Peristiwa kebakaran yang terjadi beberapa bulan terakhir di Ibukota Jakarta,  mengakibatkan sebagian besar masyarakat yang tinggal di wilayah permukiman padat penduduk mengalami kerugian. Beberapa peristiwa tersebut antara lain, Kebakaran yang melanda permukiman warga di Tanah Abang V, Petojo Selatan, Jakarta Pusat pada hari Minggu (26/2/2023) malam, yang menghabiskan 87 bangunan yang dihuni 113 kepala keluarga (kompas.com, 06/03/2023).

Kebakaran besar yang terjadi di Depo Pertamina Plumpang pada 3 Maret 2023 meninggalkan 19 korban meninggal dunia (14 orang dewasa, 5 anak-anak),  serta 297 pengungsi (CNNIndonesia,05/03/2023). Sebagian besar korban bencana kebakaran merupakan warga yang tinggal menetap di wilayah lahan sengketa.

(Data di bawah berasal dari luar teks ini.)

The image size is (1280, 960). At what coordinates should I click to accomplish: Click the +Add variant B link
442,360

Warga masyarakat korban kebakaran Depo Plumpang yang menetap di area permukiman tersebut umumnya memiliki ergonomika permukiman yang tidak layak huni, selain karena berada di kawasan daerah penyangga juga tidak ramah lingkungan sehingga memberikan kesan padat dan tidak beraturan. Selain itu, kebakaran yang terjadi di Depo Plumpang Jakarta Utara baru-baru ini bukan pertama kalinya, musibah yang sama pernah terjadi tahun 2009 namun tidak meninggalkan korban yang sebanding dengan yang terjadi pada awal Maret lalu. Anehnya, tidak lama kejadian kebakaran tersebut, warga masyarakat kembali membangun area permukimannya di tempat yang sama.

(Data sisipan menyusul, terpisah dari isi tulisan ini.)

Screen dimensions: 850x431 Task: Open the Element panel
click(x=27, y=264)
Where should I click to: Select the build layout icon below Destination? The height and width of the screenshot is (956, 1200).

Masalah permukiman kumuh dan kepadatan penduduk di Ibukota Jakarta sejatinya bukanlah hal baru. DKI Jakarta sebagai ibukota memiliki permasalahan permukiman padat penduduk yang tidak kunjung selesai. Hal ini dibuktikan berdasarkan data laju pertumbuhan penduduk sebesar 0,57%, serta mobilitas masyarakat yang datang dan hidup menetap di Jakarta terus mengalami peningkatan (Bps,2021). Permukiman padat penduduk dan kumuh mengindikasikan ketidakteraturan dan kemiskinan perkotaan. Oleh sebab itu,  penataan tata ruang permukiman masyarakat menjadi hal yang penting guna menjadikan kota Jakarta sebagai ibukota yang layak huni dan ramah lingkungan

Pemerintah DKI Jakarta melalui Dinas Pemukiman Perumahan Rakyat dan Kawasan Permukiman Provinsi DKI Jakarta selama ini telah berupaya dalam mengatasi terbentuknya permukiman kumuh di kawasan padat penduduk. Beberapa upaya tersebut berbentuk dalam program seperti Kampung Hijau dan pembangunan rumah susun. Pembangunan rumah susun sebagai tempat tinggal alternatif layak huni yang umumnya diperuntukkan kepada Masyarakat Berpenghasilan Rendah (MBR).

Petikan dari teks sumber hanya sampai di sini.